Şimdiye kadar sosyo-ekonomik sistem, yani yaşam biçimimiz tarafından belirlenen karakter özelliklerimizin patolojik nitelikler taşıdığından ve böylece önce bireylerin, sonra da toplumun giderek hasta hale geldiğinden söz ettik. Bunun yanı sıra, insanların ekonomik ve ekolojik bir felâketten kurtulabilmeleri için, psikolojik bir değişim içine girmeleri gerekliliğini destekleyen, bir ikinci görüş açısı daha vardır. Bu ikinci yaklaşımı Roma Kulübü’nün fayınlarında, özellikle Dennis H. Mesarovic ve E. Pestel’in birlikte hazırladıkları bir raporda bulmak mümkün. Her iki yapıt da dünyanın teknolojik, ekonomik ve demografik gelişimini temel alarak, konuya genel almamda yaklasıyorlar. Mesarovic ve E. Pestel dünyanın büyük bir felâketle tümden yok olmasını önleyebilmenin tek yolunu, dünya çapında yapılacak bir plâna göre gerçekleştirilmesi gereken, ekonomik ve teknolojik değişikliklere bağlı görüyorlar. Tezlerini savunmak için ortaya sürdükleri kanıtlar ise, en gelişmiş bilimsel aygıtlarla toplanıp, sistematik bir biçimde değerlendirilen ve inandırıcılıkları şüphe götürmeyen verilerdir. İki düşünür sonuçta şu yargıya varıyorlar: Gerekli ekonomik değişmelerin sağlanabilmesi, insanların temel değer kavramlarında ve düşünce biçimlerinde (benim, “insanı yönlendiren karakter yapısı” dediğim şeylerde) gerçekleştirilecek köklü değişiklikleri gerektirmektedir.

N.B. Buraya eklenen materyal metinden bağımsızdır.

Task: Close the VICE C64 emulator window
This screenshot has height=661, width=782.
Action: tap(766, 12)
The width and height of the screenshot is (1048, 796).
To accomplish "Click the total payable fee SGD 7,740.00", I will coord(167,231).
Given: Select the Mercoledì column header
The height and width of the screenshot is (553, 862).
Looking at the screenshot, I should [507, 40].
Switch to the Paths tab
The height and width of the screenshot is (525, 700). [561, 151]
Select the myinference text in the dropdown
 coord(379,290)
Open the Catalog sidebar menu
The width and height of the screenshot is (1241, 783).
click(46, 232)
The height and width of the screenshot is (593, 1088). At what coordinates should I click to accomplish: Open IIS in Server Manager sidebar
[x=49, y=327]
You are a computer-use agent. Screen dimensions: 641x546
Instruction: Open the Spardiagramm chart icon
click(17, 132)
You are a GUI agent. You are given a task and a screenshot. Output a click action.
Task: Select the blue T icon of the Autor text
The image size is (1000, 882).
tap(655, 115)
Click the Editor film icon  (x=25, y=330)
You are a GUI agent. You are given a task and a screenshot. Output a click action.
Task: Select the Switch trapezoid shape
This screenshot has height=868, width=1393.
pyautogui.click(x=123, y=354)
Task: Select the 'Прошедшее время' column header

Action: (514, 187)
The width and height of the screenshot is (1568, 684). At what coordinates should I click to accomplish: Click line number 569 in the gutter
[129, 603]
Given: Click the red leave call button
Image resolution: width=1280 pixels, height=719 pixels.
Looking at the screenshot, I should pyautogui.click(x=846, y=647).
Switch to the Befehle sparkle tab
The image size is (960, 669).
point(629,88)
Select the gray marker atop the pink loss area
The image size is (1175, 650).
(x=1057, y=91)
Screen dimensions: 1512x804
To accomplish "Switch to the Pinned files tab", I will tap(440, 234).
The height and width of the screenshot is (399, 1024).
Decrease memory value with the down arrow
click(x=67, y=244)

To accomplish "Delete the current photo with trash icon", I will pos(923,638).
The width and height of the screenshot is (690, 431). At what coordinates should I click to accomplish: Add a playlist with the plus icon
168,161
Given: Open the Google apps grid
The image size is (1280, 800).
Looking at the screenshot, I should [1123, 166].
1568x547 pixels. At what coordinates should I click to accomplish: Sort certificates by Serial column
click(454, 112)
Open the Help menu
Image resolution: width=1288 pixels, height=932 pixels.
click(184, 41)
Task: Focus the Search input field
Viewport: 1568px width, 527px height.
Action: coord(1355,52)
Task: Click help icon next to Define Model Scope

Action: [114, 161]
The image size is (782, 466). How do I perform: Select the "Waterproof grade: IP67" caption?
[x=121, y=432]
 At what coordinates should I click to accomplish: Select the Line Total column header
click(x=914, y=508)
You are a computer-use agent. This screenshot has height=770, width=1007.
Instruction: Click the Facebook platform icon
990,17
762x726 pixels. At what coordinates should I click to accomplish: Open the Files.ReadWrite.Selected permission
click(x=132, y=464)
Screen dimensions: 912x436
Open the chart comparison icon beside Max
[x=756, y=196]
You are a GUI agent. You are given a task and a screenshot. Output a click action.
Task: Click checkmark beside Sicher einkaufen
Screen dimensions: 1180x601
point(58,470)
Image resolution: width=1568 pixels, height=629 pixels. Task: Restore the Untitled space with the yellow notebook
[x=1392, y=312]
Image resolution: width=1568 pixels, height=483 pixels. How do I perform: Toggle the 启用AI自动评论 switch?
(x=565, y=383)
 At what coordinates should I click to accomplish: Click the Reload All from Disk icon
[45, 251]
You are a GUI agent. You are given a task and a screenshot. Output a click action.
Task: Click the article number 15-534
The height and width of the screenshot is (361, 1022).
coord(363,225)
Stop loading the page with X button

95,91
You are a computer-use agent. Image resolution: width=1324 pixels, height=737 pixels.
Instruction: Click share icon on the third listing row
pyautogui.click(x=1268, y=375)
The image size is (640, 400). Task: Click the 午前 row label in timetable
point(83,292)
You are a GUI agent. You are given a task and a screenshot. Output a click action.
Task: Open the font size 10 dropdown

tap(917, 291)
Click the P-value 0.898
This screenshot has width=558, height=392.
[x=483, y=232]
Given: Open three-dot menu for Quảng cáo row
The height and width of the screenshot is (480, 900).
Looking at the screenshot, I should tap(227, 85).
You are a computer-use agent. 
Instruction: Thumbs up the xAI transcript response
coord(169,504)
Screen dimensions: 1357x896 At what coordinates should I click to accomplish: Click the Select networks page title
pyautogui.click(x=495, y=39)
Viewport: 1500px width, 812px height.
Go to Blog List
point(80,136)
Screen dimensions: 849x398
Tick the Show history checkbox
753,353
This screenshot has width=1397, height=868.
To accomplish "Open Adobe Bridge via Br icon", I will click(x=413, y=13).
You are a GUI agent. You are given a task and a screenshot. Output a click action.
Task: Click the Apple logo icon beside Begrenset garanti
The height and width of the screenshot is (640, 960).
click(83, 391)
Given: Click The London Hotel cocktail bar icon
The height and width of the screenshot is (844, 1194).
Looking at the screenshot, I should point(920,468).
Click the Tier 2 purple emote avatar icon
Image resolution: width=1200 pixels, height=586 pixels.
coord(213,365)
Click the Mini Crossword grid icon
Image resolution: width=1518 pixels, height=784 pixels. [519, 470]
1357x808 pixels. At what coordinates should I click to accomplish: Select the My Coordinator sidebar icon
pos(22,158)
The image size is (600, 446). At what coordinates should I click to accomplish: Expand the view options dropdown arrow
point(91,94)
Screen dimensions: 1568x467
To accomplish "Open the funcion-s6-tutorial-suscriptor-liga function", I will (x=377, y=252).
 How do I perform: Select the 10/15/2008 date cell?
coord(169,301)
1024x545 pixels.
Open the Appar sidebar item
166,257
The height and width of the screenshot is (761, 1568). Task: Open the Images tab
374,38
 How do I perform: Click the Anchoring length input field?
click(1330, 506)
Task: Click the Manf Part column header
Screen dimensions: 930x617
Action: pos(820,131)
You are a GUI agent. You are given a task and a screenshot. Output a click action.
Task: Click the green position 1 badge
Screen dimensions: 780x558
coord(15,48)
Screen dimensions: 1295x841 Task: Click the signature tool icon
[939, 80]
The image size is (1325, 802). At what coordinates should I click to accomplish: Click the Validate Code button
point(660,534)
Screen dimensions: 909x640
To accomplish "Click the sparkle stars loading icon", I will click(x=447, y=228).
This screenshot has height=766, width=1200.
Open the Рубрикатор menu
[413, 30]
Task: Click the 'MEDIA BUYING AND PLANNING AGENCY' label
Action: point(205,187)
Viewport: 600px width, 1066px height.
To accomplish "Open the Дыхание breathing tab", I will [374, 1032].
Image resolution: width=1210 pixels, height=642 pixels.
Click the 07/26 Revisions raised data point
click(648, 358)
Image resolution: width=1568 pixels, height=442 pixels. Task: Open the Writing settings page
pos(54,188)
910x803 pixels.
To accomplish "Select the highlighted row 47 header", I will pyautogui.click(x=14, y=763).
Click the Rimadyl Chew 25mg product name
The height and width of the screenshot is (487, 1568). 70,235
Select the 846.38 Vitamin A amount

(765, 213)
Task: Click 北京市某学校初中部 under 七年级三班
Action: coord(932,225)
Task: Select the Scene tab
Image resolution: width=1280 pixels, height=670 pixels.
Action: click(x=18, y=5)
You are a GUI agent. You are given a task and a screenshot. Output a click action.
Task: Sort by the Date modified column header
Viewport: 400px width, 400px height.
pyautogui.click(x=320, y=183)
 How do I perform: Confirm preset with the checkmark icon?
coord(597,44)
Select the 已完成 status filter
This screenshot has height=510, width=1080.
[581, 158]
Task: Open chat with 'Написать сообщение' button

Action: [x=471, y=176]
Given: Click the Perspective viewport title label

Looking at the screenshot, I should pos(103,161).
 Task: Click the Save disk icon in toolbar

Bu ise, yeni bir ahlâkın doğmasına ve doğaya karşı yeni bir tavır alınma-sına bağlıdır. Mesarovic ve Pestel’in bu açıklamaları onlardan önce de yazılıp, söylenmiş olan bir gerçegi başka bir biçimde dile getirilişinden ibarettir. Yeni bir tutumun doğuşu, ancak kendi gelişmesi ile birlikte yeni bir insanı geliştirdiği zaman gerçeklik kazanabilir. Ya da daha mütevazi biçimde söylemek istersek, bugünün insanlarında rastlanılan karakter yapısının tümden değişmesi, tek çıkar yoldur.

Çağımızın tipik özellikleri olan sınıflandırma, soyutlama ve bireysel kişiliklerden uzak olma çabasıyla yazılmış bu yapıtlar, politik ve sosyal öğeleri konuları dışında bırakmışlardır. Yine de değerli bazı bilgileri sunup, tüm insanlığın ekonomik durumu ile ilgilenmeleri ve çözüm imkânlarını araştırmaları, bu çalışmaları önemli kılmaktadır. Hele kurtulmanın tek yolunun, yeni bir ahlâk anlayışı ile doğaya karşı yeni bir tutum takınmaktan geçtiğini söylemeleri, bu öneriler kendi filozofik varsayımları ile taban tabana zıt olduğu için, ayrı bir anlam taşımaktadır.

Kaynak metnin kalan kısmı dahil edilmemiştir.